> Work order:
Beginning with the line that contains "Launch the 小说续写" in the material below, print each line exactly until the line that contains "Task: Click the bold" has been printed, then stop.

*** Source data

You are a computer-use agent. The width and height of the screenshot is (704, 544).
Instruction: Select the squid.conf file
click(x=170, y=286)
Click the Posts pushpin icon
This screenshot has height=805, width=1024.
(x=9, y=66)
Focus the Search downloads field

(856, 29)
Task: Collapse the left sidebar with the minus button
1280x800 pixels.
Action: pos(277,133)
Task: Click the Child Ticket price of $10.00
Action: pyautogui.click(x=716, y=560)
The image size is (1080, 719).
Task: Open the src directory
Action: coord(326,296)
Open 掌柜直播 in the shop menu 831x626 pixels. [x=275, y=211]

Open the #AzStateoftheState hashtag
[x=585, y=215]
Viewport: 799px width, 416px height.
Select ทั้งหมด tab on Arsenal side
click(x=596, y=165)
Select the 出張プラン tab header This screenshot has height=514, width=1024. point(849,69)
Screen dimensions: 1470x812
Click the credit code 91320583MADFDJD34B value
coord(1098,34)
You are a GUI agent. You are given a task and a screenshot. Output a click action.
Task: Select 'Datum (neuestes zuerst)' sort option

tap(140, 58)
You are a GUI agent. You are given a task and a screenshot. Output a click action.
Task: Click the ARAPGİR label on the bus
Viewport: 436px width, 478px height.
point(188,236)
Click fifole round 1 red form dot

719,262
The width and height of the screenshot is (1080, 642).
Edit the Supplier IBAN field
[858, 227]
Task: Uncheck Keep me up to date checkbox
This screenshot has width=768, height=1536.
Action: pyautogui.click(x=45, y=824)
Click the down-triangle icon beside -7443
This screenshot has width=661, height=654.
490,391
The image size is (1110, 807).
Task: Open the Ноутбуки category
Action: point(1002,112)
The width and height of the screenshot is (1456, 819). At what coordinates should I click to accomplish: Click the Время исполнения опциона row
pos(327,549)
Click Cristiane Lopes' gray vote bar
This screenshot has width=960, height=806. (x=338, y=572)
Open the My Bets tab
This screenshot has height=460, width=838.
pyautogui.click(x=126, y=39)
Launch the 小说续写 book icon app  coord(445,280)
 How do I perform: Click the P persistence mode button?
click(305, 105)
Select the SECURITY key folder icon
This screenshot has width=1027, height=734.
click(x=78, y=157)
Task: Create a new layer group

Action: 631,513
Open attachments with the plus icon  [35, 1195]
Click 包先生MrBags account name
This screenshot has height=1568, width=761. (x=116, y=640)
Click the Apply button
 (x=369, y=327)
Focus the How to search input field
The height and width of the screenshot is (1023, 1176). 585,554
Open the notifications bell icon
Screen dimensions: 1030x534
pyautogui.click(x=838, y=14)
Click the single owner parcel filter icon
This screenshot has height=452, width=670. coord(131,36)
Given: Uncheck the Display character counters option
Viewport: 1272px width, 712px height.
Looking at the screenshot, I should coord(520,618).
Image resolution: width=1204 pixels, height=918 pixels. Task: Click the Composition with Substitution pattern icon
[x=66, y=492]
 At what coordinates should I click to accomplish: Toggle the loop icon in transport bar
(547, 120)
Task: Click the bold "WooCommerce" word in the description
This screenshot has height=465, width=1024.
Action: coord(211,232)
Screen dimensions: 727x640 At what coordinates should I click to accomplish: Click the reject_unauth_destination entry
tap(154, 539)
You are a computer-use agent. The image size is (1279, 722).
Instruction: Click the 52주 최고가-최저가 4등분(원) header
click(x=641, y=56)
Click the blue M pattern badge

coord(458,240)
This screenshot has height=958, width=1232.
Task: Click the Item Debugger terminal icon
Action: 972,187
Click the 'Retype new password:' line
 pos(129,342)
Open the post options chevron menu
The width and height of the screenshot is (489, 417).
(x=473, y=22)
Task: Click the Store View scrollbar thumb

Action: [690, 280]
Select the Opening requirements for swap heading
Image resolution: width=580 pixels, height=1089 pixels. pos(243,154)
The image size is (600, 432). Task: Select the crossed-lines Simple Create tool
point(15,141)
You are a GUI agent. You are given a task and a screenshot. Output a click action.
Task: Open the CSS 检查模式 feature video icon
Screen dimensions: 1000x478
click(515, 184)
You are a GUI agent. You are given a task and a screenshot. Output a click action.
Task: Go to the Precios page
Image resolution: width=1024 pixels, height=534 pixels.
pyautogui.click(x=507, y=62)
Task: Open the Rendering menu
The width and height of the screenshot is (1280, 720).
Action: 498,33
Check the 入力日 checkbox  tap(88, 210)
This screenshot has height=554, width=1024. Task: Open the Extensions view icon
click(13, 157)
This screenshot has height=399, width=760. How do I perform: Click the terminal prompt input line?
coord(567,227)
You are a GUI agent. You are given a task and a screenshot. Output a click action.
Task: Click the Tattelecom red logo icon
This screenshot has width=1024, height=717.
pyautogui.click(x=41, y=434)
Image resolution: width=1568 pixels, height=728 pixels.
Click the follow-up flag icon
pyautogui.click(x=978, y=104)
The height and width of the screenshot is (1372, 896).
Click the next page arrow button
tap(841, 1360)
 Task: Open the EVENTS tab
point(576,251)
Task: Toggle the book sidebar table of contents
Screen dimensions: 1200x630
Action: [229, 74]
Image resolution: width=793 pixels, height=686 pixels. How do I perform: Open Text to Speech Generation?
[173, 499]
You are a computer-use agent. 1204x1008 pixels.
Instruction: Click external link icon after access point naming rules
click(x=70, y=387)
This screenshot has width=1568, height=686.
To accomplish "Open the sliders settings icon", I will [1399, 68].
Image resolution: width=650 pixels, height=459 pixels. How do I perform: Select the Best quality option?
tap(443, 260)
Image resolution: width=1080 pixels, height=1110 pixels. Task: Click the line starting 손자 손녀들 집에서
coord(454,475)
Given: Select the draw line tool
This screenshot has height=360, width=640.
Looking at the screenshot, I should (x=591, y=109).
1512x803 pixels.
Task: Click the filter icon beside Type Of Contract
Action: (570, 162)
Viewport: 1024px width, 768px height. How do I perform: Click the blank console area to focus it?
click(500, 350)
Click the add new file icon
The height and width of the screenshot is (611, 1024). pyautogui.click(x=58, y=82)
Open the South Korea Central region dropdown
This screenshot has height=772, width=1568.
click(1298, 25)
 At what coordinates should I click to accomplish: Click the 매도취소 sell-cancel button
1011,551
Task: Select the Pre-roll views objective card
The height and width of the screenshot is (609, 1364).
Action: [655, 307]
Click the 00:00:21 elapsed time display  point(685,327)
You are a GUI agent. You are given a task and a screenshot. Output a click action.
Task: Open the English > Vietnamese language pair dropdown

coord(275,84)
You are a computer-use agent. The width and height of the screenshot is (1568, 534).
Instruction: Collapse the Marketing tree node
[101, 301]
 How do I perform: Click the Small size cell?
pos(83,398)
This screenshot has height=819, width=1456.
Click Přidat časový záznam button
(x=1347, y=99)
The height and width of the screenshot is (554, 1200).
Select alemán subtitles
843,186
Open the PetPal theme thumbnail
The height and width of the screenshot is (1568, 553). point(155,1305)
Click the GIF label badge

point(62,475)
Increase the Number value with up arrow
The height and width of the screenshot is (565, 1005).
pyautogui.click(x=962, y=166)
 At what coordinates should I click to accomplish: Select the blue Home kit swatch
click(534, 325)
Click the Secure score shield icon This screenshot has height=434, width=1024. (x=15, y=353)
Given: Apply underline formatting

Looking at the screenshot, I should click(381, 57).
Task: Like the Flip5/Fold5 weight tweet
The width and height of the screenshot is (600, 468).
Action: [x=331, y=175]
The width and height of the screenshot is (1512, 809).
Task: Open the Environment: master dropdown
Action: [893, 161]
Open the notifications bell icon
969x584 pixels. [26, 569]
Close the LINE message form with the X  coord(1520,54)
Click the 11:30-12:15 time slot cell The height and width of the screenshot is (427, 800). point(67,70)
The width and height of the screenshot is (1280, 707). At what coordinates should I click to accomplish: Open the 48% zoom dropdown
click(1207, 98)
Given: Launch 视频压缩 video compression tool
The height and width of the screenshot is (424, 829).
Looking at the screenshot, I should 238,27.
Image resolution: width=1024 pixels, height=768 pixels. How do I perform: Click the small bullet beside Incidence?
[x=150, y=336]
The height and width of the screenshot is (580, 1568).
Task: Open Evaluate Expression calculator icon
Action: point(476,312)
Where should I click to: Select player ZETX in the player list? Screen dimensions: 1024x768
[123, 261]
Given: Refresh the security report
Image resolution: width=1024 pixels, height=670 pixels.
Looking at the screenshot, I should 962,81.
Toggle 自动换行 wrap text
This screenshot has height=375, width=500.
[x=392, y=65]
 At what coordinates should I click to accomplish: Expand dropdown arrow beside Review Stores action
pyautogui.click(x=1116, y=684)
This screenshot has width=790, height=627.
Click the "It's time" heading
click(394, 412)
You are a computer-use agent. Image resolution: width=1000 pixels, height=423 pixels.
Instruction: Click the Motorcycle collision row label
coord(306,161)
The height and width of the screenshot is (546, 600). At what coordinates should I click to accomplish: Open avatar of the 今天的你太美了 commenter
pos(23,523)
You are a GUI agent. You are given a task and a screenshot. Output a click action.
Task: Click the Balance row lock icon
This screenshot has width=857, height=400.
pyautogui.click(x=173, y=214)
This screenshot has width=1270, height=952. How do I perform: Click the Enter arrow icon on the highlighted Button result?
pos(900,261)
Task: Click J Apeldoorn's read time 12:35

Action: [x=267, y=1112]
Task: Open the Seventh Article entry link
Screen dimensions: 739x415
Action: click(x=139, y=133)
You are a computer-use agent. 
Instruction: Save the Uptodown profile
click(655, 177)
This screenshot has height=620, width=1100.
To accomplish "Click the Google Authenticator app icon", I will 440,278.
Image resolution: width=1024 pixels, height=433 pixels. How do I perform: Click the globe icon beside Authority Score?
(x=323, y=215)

******

> Task response:
Launch the 小说续写 book icon app  coord(445,280)
 How do I perform: Click the P persistence mode button?
click(305, 105)
Select the SECURITY key folder icon
This screenshot has width=1027, height=734.
click(x=78, y=157)
Task: Create a new layer group

Action: 631,513
Open attachments with the plus icon  [35, 1195]
Click 包先生MrBags account name
This screenshot has height=1568, width=761. (x=116, y=640)
Click the Apply button
 (x=369, y=327)
Focus the How to search input field
The height and width of the screenshot is (1023, 1176). 585,554
Open the notifications bell icon
Screen dimensions: 1030x534
pyautogui.click(x=838, y=14)
Click the single owner parcel filter icon
This screenshot has height=452, width=670. coord(131,36)
Given: Uncheck the Display character counters option
Viewport: 1272px width, 712px height.
Looking at the screenshot, I should coord(520,618).
Image resolution: width=1204 pixels, height=918 pixels. Task: Click the Composition with Substitution pattern icon
[x=66, y=492]
 At what coordinates should I click to accomplish: Toggle the loop icon in transport bar
(547, 120)
Task: Click the bold "WooCommerce" word in the description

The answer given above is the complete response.